▶ What the task asks: Rewrite all the rows below, swapping "Instruction" for "Command" everywhere it appears and keeping everything else the same.

▶ Material:
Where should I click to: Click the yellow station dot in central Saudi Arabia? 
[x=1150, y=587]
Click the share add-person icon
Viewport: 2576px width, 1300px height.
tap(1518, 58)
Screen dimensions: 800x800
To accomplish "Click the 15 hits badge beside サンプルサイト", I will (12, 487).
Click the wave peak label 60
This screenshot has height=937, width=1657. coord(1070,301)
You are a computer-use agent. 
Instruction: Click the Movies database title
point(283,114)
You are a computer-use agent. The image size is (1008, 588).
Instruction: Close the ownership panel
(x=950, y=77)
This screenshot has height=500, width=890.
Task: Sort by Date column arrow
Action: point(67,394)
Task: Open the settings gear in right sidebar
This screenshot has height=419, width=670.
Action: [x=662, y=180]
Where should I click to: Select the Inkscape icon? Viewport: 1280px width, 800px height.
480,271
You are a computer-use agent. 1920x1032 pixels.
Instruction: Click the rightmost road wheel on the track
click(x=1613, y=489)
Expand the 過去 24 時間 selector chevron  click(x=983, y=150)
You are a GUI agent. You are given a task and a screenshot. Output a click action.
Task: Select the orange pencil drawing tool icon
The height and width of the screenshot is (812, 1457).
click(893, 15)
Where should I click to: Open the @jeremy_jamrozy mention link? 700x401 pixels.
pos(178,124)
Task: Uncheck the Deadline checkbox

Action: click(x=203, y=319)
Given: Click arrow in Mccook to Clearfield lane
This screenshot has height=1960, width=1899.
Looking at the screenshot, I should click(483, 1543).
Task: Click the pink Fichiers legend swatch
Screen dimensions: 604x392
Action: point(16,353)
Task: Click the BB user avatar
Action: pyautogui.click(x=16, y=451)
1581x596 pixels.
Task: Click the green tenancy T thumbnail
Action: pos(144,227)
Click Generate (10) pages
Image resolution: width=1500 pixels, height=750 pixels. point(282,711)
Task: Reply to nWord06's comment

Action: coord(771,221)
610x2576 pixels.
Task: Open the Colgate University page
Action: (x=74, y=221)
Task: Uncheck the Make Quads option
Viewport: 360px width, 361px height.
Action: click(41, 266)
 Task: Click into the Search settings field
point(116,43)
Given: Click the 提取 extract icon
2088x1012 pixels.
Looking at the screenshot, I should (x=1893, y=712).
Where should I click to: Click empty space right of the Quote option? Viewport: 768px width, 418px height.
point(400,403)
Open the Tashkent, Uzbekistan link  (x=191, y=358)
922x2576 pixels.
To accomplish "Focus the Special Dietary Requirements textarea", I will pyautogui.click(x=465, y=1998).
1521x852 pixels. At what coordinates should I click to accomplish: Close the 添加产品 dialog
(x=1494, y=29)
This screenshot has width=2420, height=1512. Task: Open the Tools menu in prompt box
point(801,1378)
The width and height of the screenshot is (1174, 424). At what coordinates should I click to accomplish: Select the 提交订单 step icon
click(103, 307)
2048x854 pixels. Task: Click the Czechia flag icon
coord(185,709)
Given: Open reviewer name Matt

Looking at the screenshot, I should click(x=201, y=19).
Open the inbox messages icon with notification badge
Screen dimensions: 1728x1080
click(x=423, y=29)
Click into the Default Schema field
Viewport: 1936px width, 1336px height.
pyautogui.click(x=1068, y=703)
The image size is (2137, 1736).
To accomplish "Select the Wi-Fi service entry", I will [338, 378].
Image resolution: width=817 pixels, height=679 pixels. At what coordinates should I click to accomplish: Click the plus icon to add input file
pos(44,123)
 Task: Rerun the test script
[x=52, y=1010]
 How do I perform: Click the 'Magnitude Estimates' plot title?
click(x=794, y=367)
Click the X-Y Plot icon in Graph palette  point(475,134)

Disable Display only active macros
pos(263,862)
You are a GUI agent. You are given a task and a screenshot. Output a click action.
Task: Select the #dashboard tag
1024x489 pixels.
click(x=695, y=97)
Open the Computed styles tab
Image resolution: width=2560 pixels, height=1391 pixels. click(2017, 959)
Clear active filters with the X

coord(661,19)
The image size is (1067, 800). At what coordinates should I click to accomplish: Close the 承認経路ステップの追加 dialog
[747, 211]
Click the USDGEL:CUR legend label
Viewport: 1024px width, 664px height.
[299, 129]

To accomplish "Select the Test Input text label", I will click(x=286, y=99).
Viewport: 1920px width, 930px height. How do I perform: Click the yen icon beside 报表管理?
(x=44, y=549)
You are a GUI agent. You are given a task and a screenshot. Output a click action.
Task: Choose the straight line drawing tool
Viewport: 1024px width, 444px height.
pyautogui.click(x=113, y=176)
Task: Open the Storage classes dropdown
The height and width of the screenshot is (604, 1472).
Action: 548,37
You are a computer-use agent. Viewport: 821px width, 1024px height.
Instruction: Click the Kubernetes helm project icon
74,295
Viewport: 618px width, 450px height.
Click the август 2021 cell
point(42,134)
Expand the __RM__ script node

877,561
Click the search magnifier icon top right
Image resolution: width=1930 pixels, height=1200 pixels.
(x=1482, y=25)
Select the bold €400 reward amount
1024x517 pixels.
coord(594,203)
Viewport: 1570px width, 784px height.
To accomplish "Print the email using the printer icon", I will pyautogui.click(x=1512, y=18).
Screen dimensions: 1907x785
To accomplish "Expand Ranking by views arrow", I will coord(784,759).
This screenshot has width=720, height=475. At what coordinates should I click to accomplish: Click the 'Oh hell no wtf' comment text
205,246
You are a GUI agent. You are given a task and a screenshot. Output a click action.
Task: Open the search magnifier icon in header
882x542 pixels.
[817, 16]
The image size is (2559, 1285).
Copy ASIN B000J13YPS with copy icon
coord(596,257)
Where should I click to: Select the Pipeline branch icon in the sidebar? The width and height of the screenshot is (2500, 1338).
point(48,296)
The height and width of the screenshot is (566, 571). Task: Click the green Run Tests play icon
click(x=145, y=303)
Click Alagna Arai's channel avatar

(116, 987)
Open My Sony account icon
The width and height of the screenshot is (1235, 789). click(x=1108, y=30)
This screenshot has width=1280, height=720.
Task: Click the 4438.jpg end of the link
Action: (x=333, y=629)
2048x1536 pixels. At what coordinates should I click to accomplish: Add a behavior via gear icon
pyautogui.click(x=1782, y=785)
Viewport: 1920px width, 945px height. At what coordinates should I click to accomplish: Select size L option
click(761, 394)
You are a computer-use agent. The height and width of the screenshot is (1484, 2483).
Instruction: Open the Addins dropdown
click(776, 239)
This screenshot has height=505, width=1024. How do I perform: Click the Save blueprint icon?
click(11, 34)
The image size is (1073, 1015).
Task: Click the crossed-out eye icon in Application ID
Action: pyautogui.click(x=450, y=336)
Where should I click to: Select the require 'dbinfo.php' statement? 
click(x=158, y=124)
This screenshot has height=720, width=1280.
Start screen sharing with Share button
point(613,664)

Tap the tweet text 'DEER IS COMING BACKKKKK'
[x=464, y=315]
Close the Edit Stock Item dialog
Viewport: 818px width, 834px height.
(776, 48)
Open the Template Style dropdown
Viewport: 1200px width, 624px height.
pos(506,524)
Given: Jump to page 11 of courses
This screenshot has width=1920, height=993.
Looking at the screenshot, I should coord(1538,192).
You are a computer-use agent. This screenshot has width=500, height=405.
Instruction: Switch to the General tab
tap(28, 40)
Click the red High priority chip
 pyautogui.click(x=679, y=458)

▶ Response:
Where should I click to: Click the yellow station dot in central Saudi Arabia? 
[x=1150, y=587]
Click the share add-person icon
Viewport: 2576px width, 1300px height.
tap(1518, 58)
Screen dimensions: 800x800
To accomplish "Click the 15 hits badge beside サンプルサイト", I will (12, 487).
Click the wave peak label 60
This screenshot has height=937, width=1657. coord(1070,301)
You are a computer-use agent. 
Command: Click the Movies database title
point(283,114)
You are a computer-use agent. The image size is (1008, 588).
Command: Close the ownership panel
(x=950, y=77)
This screenshot has height=500, width=890.
Task: Sort by Date column arrow
Action: point(67,394)
Task: Open the settings gear in right sidebar
This screenshot has height=419, width=670.
Action: [x=662, y=180]
Where should I click to: Select the Inkscape icon? Viewport: 1280px width, 800px height.
480,271
You are a computer-use agent. 1920x1032 pixels.
Command: Click the rightmost road wheel on the track
click(x=1613, y=489)
Expand the 過去 24 時間 selector chevron  click(x=983, y=150)
You are a GUI agent. You are given a task and a screenshot. Output a click action.
Task: Select the orange pencil drawing tool icon
The height and width of the screenshot is (812, 1457).
click(893, 15)
Where should I click to: Open the @jeremy_jamrozy mention link? 700x401 pixels.
pos(178,124)
Task: Uncheck the Deadline checkbox

Action: click(x=203, y=319)
Given: Click arrow in Mccook to Clearfield lane
This screenshot has height=1960, width=1899.
Looking at the screenshot, I should click(483, 1543).
Task: Click the pink Fichiers legend swatch
Screen dimensions: 604x392
Action: point(16,353)
Task: Click the BB user avatar
Action: pyautogui.click(x=16, y=451)
1581x596 pixels.
Task: Click the green tenancy T thumbnail
Action: pos(144,227)
Click Generate (10) pages
Image resolution: width=1500 pixels, height=750 pixels. point(282,711)
Task: Reply to nWord06's comment

Action: coord(771,221)
610x2576 pixels.
Task: Open the Colgate University page
Action: (x=74, y=221)
Task: Uncheck the Make Quads option
Viewport: 360px width, 361px height.
Action: click(41, 266)
 Task: Click into the Search settings field
point(116,43)
Given: Click the 提取 extract icon
2088x1012 pixels.
Looking at the screenshot, I should (x=1893, y=712).
Where should I click to: Click empty space right of the Quote option? Viewport: 768px width, 418px height.
point(400,403)
Open the Tashkent, Uzbekistan link  (x=191, y=358)
922x2576 pixels.
To accomplish "Focus the Special Dietary Requirements textarea", I will pyautogui.click(x=465, y=1998).
1521x852 pixels. At what coordinates should I click to accomplish: Close the 添加产品 dialog
(x=1494, y=29)
This screenshot has width=2420, height=1512. Task: Open the Tools menu in prompt box
point(801,1378)
The width and height of the screenshot is (1174, 424). At what coordinates should I click to accomplish: Select the 提交订单 step icon
click(103, 307)
2048x854 pixels. Task: Click the Czechia flag icon
coord(185,709)
Given: Open reviewer name Matt

Looking at the screenshot, I should click(x=201, y=19).
Open the inbox messages icon with notification badge
Screen dimensions: 1728x1080
click(x=423, y=29)
Click into the Default Schema field
Viewport: 1936px width, 1336px height.
pyautogui.click(x=1068, y=703)
The image size is (2137, 1736).
To accomplish "Select the Wi-Fi service entry", I will [338, 378].
Image resolution: width=817 pixels, height=679 pixels. At what coordinates should I click to accomplish: Click the plus icon to add input file
pos(44,123)
 Task: Rerun the test script
[x=52, y=1010]
 How do I perform: Click the 'Magnitude Estimates' plot title?
click(x=794, y=367)
Click the X-Y Plot icon in Graph palette  point(475,134)

Disable Display only active macros
pos(263,862)
You are a GUI agent. You are given a task and a screenshot. Output a click action.
Task: Select the #dashboard tag
1024x489 pixels.
click(x=695, y=97)
Open the Computed styles tab
Image resolution: width=2560 pixels, height=1391 pixels. click(2017, 959)
Clear active filters with the X

coord(661,19)
The image size is (1067, 800). At what coordinates should I click to accomplish: Close the 承認経路ステップの追加 dialog
[747, 211]
Click the USDGEL:CUR legend label
Viewport: 1024px width, 664px height.
[299, 129]

To accomplish "Select the Test Input text label", I will click(x=286, y=99).
Viewport: 1920px width, 930px height. How do I perform: Click the yen icon beside 报表管理?
(x=44, y=549)
You are a GUI agent. You are given a task and a screenshot. Output a click action.
Task: Choose the straight line drawing tool
Viewport: 1024px width, 444px height.
pyautogui.click(x=113, y=176)
Task: Open the Storage classes dropdown
The height and width of the screenshot is (604, 1472).
Action: 548,37
You are a computer-use agent. Viewport: 821px width, 1024px height.
Command: Click the Kubernetes helm project icon
74,295
Viewport: 618px width, 450px height.
Click the август 2021 cell
point(42,134)
Expand the __RM__ script node

877,561
Click the search magnifier icon top right
Image resolution: width=1930 pixels, height=1200 pixels.
(x=1482, y=25)
Select the bold €400 reward amount
1024x517 pixels.
coord(594,203)
Viewport: 1570px width, 784px height.
To accomplish "Print the email using the printer icon", I will pyautogui.click(x=1512, y=18).
Screen dimensions: 1907x785
To accomplish "Expand Ranking by views arrow", I will coord(784,759).
This screenshot has width=720, height=475. At what coordinates should I click to accomplish: Click the 'Oh hell no wtf' comment text
205,246
You are a GUI agent. You are given a task and a screenshot. Output a click action.
Task: Open the search magnifier icon in header
882x542 pixels.
[817, 16]
The image size is (2559, 1285).
Copy ASIN B000J13YPS with copy icon
coord(596,257)
Where should I click to: Select the Pipeline branch icon in the sidebar? The width and height of the screenshot is (2500, 1338).
point(48,296)
The height and width of the screenshot is (566, 571). Task: Click the green Run Tests play icon
click(x=145, y=303)
Click Alagna Arai's channel avatar

(116, 987)
Open My Sony account icon
The width and height of the screenshot is (1235, 789). click(x=1108, y=30)
This screenshot has width=1280, height=720.
Task: Click the 4438.jpg end of the link
Action: (x=333, y=629)
2048x1536 pixels. At what coordinates should I click to accomplish: Add a behavior via gear icon
pyautogui.click(x=1782, y=785)
Viewport: 1920px width, 945px height. At what coordinates should I click to accomplish: Select size L option
click(761, 394)
You are a computer-use agent. The height and width of the screenshot is (1484, 2483).
Command: Open the Addins dropdown
click(776, 239)
This screenshot has height=505, width=1024. How do I perform: Click the Save blueprint icon?
click(11, 34)
The image size is (1073, 1015).
Task: Click the crossed-out eye icon in Application ID
Action: pyautogui.click(x=450, y=336)
Where should I click to: Select the require 'dbinfo.php' statement? 
click(x=158, y=124)
This screenshot has height=720, width=1280.
Start screen sharing with Share button
point(613,664)

Tap the tweet text 'DEER IS COMING BACKKKKK'
[x=464, y=315]
Close the Edit Stock Item dialog
Viewport: 818px width, 834px height.
(776, 48)
Open the Template Style dropdown
Viewport: 1200px width, 624px height.
pos(506,524)
Given: Jump to page 11 of courses
This screenshot has width=1920, height=993.
Looking at the screenshot, I should coord(1538,192).
You are a computer-use agent. This screenshot has width=500, height=405.
Command: Switch to the General tab
tap(28, 40)
Click the red High priority chip
 pyautogui.click(x=679, y=458)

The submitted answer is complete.